> [Stated exercise 1] Rewrite the stretch of the OFC 2 notes passage from "The OFC 2 Issuers have" through "limit noted above.", changing "sole discretion" to "absolute discretion".
> [Stated exercise 2] In the OFC 2 notes passage, what was the actual DSCR for the fourth quarter of 2012?

> [Text segment]
***

The OFC 2 Issuers have sole discretion regarding whether to commence construction of Phase II of any of the Jersey Valley, McGinness Hills and Tuscarora power plants. If a facility Phase II is undertaken for any of the power plants, the OFC 2 Issuers may issue Phase II tranches of Notes, comprised of one or more of Series C Notes, Series D Notes, Series E Notes and Series F Notes, to finance a portion of the construction costs of such Phase II of any facility. The aggregate principal amount of all Phase II Notes may not exceed $170.0 million. The aggregate principal amount of each series of Notes comprising a Phase II tranche will be determined by the OFC 2 Issuers in their sole discretion provided that certain financial ratios are satisfied pursuant to the terms of the Note Purchase Agreement and subject to the aggregate limit noted above.

The OFC 2 Senior Secured Notes are collateralized by substantially all of the assets of OFC 2 and those of its wholly owned subsidiaries and are fully and unconditionally guaranteed by all of the wholly owned subsidiaries of OFC 2. There are various restrictive covenants under the OFC 2 Senior Secured Notes, which include limitations on additional indebtedness of OFC 2 and its wholly owned subsidiaries. Failure to comply with these and other covenants will, subject to customary cure rights, constitute an event of default by OFC 2. In addition, there are restrictions on the ability of OFC 2 to make distributions to its shareholders. Among other things, the distribution restrictions include a quarterly DSCR requirement of at least 1.2 (on a blended basis for all of the OFC 2 power plants) and 1.5 on a pro forma basis (giving effect to the distributions). As of December 31, 2012 (the last measurement date of the covenants), the actual DSCR for the fourth quarter of 2012 was 2.69 and the pro-forma 12-month DSCR was 2.13.

***

> [Recorded data]
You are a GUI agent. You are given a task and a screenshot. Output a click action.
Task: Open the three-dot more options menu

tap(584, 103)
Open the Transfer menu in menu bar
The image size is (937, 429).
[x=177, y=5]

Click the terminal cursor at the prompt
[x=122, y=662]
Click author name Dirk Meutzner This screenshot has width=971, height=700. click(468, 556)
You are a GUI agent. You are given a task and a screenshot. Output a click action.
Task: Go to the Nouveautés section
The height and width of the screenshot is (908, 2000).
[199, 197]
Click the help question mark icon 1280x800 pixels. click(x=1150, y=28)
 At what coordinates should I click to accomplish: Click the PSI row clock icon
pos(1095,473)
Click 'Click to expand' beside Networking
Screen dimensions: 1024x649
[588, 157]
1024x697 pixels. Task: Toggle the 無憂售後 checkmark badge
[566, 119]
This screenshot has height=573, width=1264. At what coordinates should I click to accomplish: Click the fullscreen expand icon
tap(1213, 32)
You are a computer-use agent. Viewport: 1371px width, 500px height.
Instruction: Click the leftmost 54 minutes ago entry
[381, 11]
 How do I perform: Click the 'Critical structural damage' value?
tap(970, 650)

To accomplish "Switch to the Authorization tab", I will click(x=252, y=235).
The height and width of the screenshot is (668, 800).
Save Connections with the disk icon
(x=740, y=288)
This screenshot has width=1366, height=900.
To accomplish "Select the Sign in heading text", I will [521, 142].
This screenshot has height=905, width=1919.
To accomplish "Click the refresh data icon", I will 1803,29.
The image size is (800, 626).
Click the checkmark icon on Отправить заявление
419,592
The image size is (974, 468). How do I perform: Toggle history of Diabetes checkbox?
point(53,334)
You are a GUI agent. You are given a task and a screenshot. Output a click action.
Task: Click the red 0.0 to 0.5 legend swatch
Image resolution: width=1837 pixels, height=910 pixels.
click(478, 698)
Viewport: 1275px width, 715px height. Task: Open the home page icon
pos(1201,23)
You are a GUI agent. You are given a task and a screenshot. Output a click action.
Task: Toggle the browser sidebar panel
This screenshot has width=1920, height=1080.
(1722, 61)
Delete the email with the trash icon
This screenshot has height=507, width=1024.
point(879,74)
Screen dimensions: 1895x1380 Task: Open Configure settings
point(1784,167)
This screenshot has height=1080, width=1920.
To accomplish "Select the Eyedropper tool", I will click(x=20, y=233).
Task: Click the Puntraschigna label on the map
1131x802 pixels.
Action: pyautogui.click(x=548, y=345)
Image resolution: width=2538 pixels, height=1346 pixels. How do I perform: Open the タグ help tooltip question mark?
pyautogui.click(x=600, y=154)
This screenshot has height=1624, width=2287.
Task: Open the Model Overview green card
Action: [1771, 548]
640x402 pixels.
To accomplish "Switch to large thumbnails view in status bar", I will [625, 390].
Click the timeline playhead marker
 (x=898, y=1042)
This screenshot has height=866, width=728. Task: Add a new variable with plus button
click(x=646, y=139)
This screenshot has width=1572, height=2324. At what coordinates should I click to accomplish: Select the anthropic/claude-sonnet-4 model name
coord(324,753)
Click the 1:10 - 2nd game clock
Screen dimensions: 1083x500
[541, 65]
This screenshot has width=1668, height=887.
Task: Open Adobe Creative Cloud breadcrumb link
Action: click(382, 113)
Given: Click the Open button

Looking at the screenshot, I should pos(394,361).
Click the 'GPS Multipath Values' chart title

***

> [Exercise solution 1]
The OFC 2 Issuers have absolute discretion regarding whether to commence construction of Phase II of any of the Jersey Valley, McGinness Hills and Tuscarora power plants. If a facility Phase II is undertaken for any of the power plants, the OFC 2 Issuers may issue Phase II tranches of Notes, comprised of one or more of Series C Notes, Series D Notes, Series E Notes and Series F Notes, to finance a portion of the construction costs of such Phase II of any facility. The aggregate principal amount of all Phase II Notes may not exceed $170.0 million. The aggregate principal amount of each series of Notes comprising a Phase II tranche will be determined by the OFC 2 Issuers in their absolute discretion provided that certain financial ratios are satisfied pursuant to the terms of the Note Purchase Agreement and subject to the aggregate limit noted above.

> [Exercise solution 2] 2.69